EXERCISE PROMPT
For each line below that contains the string "Master", copy that line.

EXTRACTED MATERIAL
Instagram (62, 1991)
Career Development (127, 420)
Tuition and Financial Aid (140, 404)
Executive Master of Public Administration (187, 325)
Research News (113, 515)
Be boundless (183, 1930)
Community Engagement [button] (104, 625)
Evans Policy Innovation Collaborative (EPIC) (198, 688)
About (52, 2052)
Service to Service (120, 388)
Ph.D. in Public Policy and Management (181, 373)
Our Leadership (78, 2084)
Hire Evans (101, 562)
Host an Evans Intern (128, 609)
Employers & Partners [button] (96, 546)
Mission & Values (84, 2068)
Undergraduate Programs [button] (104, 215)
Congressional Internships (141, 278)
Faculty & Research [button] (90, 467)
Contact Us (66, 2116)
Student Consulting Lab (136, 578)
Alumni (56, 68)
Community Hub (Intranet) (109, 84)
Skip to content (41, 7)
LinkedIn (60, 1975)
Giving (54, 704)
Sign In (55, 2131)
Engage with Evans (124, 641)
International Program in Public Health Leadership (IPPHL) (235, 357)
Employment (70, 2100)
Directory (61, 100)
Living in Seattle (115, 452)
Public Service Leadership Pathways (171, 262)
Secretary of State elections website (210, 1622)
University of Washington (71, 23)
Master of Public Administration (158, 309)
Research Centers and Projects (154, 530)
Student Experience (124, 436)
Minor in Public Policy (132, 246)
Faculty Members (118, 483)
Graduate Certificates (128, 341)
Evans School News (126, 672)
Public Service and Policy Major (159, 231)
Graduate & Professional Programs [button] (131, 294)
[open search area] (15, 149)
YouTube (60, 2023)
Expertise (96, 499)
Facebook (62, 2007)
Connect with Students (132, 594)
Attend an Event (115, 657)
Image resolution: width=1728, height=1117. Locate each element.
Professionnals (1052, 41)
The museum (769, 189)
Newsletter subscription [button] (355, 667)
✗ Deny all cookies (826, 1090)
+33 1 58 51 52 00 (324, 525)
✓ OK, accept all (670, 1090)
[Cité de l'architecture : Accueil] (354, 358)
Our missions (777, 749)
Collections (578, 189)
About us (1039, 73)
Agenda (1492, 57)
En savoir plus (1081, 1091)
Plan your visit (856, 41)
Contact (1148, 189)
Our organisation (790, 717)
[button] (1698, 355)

REPLY
Executive Master of Public Administration (187, 325)
Master of Public Administration (158, 309)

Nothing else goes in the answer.